▶ EXERCISE BRIEF: Give the stretch of rows from the line containing "Screen dimensions: 1237x553" through the line containing "pos(305,476)", both included, as a JSON list of strings with one string per line and blank lines omitted.
━━━━━━━━━━━━━━━━
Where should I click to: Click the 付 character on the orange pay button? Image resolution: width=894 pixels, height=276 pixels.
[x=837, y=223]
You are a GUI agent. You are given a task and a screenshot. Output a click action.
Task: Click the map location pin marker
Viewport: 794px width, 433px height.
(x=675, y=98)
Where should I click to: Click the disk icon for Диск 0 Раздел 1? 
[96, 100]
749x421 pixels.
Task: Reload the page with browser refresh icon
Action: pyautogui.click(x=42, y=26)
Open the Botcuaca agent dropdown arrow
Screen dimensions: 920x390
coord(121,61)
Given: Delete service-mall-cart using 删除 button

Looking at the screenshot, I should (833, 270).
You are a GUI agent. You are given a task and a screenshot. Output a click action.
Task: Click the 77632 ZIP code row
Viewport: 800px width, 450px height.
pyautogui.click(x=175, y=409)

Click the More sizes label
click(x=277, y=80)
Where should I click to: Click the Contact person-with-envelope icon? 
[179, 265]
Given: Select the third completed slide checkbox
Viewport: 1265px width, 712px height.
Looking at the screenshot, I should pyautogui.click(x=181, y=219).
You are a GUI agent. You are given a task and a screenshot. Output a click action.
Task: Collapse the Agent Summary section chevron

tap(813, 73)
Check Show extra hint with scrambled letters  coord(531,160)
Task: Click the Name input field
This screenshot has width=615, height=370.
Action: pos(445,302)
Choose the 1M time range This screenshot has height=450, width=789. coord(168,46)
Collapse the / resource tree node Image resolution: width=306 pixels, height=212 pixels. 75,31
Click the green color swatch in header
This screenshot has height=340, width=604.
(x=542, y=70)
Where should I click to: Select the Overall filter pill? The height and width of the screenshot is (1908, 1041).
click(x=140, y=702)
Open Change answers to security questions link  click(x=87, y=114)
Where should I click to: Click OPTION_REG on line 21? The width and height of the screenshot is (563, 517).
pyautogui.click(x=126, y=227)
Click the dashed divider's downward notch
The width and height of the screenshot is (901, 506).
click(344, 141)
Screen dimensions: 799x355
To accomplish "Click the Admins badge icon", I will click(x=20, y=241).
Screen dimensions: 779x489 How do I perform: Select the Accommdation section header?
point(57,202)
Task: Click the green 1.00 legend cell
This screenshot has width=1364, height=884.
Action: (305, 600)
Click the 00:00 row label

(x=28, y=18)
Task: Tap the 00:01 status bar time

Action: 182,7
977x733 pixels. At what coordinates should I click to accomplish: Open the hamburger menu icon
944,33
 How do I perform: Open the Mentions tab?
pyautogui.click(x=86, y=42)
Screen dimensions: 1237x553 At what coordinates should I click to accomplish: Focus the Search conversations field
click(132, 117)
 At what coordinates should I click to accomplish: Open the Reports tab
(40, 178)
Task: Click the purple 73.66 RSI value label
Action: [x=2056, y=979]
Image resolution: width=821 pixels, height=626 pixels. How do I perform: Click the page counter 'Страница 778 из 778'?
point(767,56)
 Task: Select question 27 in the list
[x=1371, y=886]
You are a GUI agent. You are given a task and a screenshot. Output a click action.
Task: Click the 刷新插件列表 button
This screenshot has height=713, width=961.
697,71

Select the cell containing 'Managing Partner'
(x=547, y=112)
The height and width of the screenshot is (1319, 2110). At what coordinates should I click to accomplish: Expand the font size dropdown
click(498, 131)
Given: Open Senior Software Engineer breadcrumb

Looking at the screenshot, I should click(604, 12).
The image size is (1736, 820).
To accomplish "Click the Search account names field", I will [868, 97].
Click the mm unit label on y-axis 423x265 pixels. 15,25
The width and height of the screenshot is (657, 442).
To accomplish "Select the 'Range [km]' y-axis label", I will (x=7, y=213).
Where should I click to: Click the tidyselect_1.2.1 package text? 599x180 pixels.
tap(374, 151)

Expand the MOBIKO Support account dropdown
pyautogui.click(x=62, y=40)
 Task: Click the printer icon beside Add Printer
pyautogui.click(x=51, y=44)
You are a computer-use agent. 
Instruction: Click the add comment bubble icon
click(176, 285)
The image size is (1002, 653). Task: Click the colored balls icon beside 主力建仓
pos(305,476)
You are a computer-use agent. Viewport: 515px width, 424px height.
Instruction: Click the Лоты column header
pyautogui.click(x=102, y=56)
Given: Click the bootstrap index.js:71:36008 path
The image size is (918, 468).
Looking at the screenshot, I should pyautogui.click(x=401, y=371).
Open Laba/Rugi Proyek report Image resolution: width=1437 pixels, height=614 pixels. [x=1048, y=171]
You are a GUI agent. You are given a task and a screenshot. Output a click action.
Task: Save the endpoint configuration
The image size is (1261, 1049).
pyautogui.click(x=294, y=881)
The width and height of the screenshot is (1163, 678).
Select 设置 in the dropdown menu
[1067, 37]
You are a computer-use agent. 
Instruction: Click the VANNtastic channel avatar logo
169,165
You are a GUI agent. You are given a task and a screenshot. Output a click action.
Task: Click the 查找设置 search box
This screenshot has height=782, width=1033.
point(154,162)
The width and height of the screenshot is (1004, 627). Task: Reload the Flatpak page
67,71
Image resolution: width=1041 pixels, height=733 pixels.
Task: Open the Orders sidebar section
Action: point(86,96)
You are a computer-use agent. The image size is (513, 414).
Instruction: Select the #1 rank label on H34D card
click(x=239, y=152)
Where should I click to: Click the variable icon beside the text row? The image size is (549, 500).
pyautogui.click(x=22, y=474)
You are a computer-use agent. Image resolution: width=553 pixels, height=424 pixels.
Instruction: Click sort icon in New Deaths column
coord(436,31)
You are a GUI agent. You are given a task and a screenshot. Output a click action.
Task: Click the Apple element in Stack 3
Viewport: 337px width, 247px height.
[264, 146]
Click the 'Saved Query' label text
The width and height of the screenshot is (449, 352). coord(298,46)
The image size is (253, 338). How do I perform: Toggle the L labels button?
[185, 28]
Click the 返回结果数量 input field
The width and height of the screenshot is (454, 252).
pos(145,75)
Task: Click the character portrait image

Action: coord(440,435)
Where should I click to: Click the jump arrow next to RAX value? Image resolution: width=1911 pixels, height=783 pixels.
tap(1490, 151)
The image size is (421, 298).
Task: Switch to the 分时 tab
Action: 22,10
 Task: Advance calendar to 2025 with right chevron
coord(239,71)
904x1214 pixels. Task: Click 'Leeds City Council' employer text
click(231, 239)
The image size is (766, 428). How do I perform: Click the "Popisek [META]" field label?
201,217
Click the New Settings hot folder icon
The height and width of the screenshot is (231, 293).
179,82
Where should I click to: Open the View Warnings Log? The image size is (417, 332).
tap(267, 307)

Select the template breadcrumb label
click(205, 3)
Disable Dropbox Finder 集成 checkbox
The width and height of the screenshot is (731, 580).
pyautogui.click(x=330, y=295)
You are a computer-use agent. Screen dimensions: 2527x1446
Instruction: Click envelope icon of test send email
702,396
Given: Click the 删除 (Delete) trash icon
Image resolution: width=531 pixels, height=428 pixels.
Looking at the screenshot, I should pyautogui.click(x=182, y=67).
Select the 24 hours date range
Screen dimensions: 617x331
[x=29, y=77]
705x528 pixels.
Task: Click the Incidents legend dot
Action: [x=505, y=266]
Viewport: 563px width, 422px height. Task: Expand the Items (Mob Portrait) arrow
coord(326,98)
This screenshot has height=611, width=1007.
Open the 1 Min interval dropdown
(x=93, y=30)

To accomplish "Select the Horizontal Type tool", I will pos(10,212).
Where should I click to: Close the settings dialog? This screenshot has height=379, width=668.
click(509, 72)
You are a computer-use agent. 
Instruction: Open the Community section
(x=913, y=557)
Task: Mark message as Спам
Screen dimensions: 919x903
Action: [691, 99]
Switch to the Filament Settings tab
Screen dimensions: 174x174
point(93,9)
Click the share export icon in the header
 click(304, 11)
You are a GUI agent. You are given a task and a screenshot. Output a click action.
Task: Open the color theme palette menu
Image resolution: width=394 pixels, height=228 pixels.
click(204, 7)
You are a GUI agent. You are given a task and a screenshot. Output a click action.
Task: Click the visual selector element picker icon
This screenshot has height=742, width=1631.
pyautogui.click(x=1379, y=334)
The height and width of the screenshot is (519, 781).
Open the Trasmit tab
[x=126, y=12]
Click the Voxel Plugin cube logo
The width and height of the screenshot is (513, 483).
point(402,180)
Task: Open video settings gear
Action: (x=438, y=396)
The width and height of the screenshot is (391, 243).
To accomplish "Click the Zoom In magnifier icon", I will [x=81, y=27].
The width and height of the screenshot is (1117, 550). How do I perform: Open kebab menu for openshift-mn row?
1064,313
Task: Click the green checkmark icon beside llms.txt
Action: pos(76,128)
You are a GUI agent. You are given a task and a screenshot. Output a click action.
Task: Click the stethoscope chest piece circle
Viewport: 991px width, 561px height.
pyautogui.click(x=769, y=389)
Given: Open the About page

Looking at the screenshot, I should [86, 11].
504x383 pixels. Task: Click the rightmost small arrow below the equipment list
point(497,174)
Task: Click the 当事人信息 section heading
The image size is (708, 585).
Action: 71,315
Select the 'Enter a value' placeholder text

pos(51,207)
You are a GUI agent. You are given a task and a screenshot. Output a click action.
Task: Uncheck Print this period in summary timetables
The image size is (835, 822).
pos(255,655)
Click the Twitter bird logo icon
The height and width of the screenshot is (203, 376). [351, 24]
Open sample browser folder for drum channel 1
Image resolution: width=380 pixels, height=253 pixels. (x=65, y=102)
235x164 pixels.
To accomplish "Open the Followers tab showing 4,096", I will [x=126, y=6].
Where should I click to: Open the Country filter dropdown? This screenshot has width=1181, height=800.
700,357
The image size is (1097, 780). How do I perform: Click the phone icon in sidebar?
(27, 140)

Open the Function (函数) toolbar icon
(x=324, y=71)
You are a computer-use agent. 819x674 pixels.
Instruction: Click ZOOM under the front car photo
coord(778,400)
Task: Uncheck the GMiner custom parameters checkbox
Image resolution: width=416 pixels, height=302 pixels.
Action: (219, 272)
━━━━━━━━━━━━━━━━
▶ FULL SOLUTION:
[
  "Screen dimensions: 1237x553 At what coordinates should I click to accomplish: Focus the Search conversations field",
  "click(132, 117)",
  " At what coordinates should I click to accomplish: Open the Reports tab",
  "(40, 178)",
  "Task: Click the purple 73.66 RSI value label",
  "Action: [x=2056, y=979]",
  "Image resolution: width=821 pixels, height=626 pixels. How do I perform: Click the page counter 'Страница 778 из 778'?",
  "point(767,56)",
  " Task: Select question 27 in the list",
  "[x=1371, y=886]",
  "You are a GUI agent. You are given a task and a screenshot. Output a click action.",
  "Task: Click the 刷新插件列表 button",
  "This screenshot has height=713, width=961.",
  "697,71",
  "Select the cell containing 'Managing Partner'",
  "(x=547, y=112)",
  "The height and width of the screenshot is (1319, 2110). At what coordinates should I click to accomplish: Expand the font size dropdown",
  "click(498, 131)",
  "Given: Open Senior Software Engineer breadcrumb",
  "Looking at the screenshot, I should click(604, 12).",
  "The image size is (1736, 820).",
  "To accomplish \"Click the Search account names field\", I will [868, 97].",
  "Click the mm unit label on y-axis 423x265 pixels. 15,25",
  "The width and height of the screenshot is (657, 442).",
  "To accomplish \"Select the 'Range [km]' y-axis label\", I will (x=7, y=213).",
  "Where should I click to: Click the tidyselect_1.2.1 package text? 599x180 pixels.",
  "tap(374, 151)",
  "Expand the MOBIKO Support account dropdown",
  "pyautogui.click(x=62, y=40)",
  " Task: Click the printer icon beside Add Printer",
  "pyautogui.click(x=51, y=44)",
  "You are a computer-use agent. ",
  "Instruction: Click the add comment bubble icon",
  "click(176, 285)",
  "The image size is (1002, 653). Task: Click the colored balls icon beside 主力建仓",
  "pos(305,476)"
]